Rui Mendes não devia chegar a casa antes do pôr do sol. A agenda marcava um jantar com investidores, a assistente tinha um carro à espera lá em baixo e o relatório habitual da noite repousava na secretária como um cão fiel. Mas quando as portas do elevador se abriram no silêncio do seu apartamento em Lisboa, não ouviu nada daquele mundo — apenas um leve soluço contido e um sussurro suave que dizia: “Está tudo bem. Olha para mim. Respira.”
Entrou ainda com a pasta na mão. Na escada, o filho de oito anos, Tomás, estava sentado, rígido, os olhos castanhos brilhando com lágrimas contidas. Um leve hematoma marcava a sua face. Ajoelhada diante dele, a cuidadora da família, Inês, aplicava um pano fresco com uma ternura que transformava a entrada numa capela.

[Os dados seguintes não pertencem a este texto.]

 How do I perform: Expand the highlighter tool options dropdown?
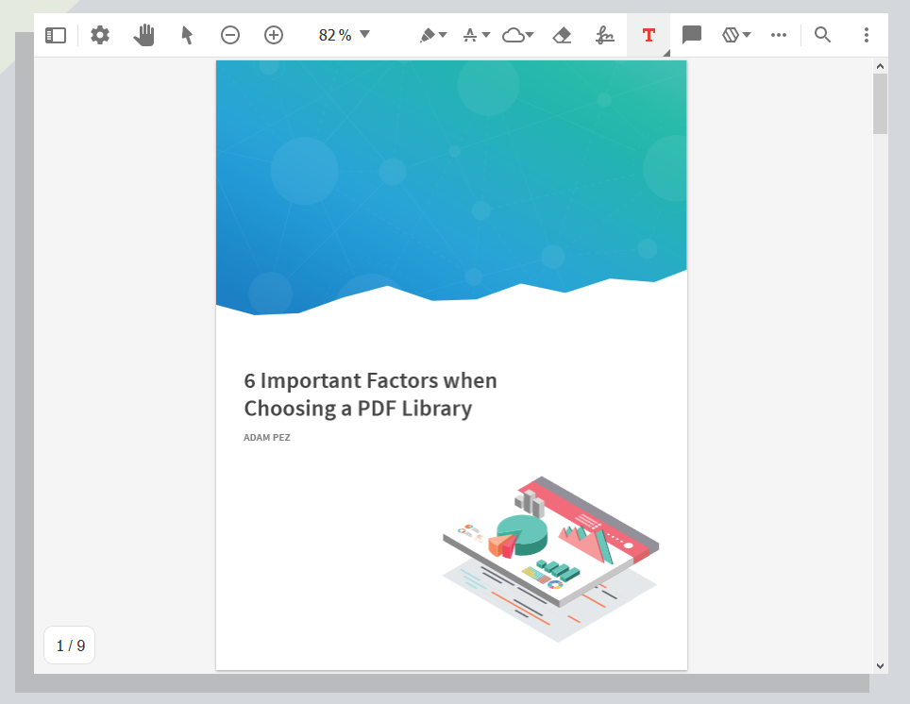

A garganta de Rui apertou. “Tomás?”
Inês ergueu o olhar. As mãos dela não tremiam; apenas pararam, firmes como um batimento cardíaco. “Sr. Mendes. Chegou cedo.”
Tomás baixou os olhos para as meias. “Olá, pai.”

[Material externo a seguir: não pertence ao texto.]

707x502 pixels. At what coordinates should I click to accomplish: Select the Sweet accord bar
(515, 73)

“O que aconteceu?” perguntou Rui, mais áspero do que pretendia. O medo no peito tinha a capacidade de aguçar tudo.
Inês pigarreou. “Um pequeno incidente.”
“Pequeno incidente,” repetiu Rui. “Ele está com um hematoma.”
Tomás estremeceu, como se as palavras fossem também capazes de magoar. A mão de Inês pousou no ombro do menino. “Posso terminar? Depois explico.”
Rui assentiu e colocou a pasta no chão. A casa cheirava a cera de limão e ao sabão de alfazema que Inês usava nos corrimões. Um palco perfeito para uma noite comum — exceto que nada parecia normal.
Quando terminou de aplicar o pano, Inês dobrou-o com cuidado, como quem fecha um livro. “Queres contar ao teu pai, Tomás? Ou queres que eu conte?”
Os lábios de Tomás cerraram-se. Inês olhou para Rui. “Tivemos uma reunião na escola.”
“Na escola?” Rui franziu a testa. “Não recebi nenhum e-mail.”
“Não estava planeada,” respondeu Inês, os olhos fixos nele. Calmos. Não evasivos, não culpados — apenas… calmos. “Vou contar-te tudo. Mas talvez devêssemos sentar-nos?”
Foram para a sala de estar. A luz do sol dourava as molduras das fotografias — Tomás na praia com a mãe, Tomás num recital de piano, um bebé Tomás a dormir no peito de Rui. Ele lembrava-se daqueles sábados: conferências no mute enquanto um coração pequeno aquecia a sua camisa.
Rui sentou-se em frente ao filho e forçou a voz a suavizar. “Estou a ouvir.”
“Foi durante a aula de leitura,” disse Inês. “Dois meninos gozaram com a lentidão do Tomás a ler. Ele defendeu-se — e defendeu outro menino que também estava a ser gozado. Houve um empurrão. O Tomás ficou com o hematoma. A professora separou-os.”
O maxilar de Rui apertou. “Bullying,” disse, a palavra a soar como um martelo. “Porque não me ligaram?”
Os ombros de Tomás subiram. A voz de Inês baixou. “A escola ligou à Sra. Mendes. Ela pediu-me para ir, já que tinha a apresentação para o conselho. Não quis que te preocupasses.”
Uma irritação familiar surgiu — Carolina a tomar decisões, a suavizar a superfície da vida para ele manter tudo a andar. Eficiente. Enfurecedora. Protetora. Respirou fundo. “Onde está ela?”
“Pres”Está presa no trânsito,” disse Inês, hesitante, “mas chegará em breve.”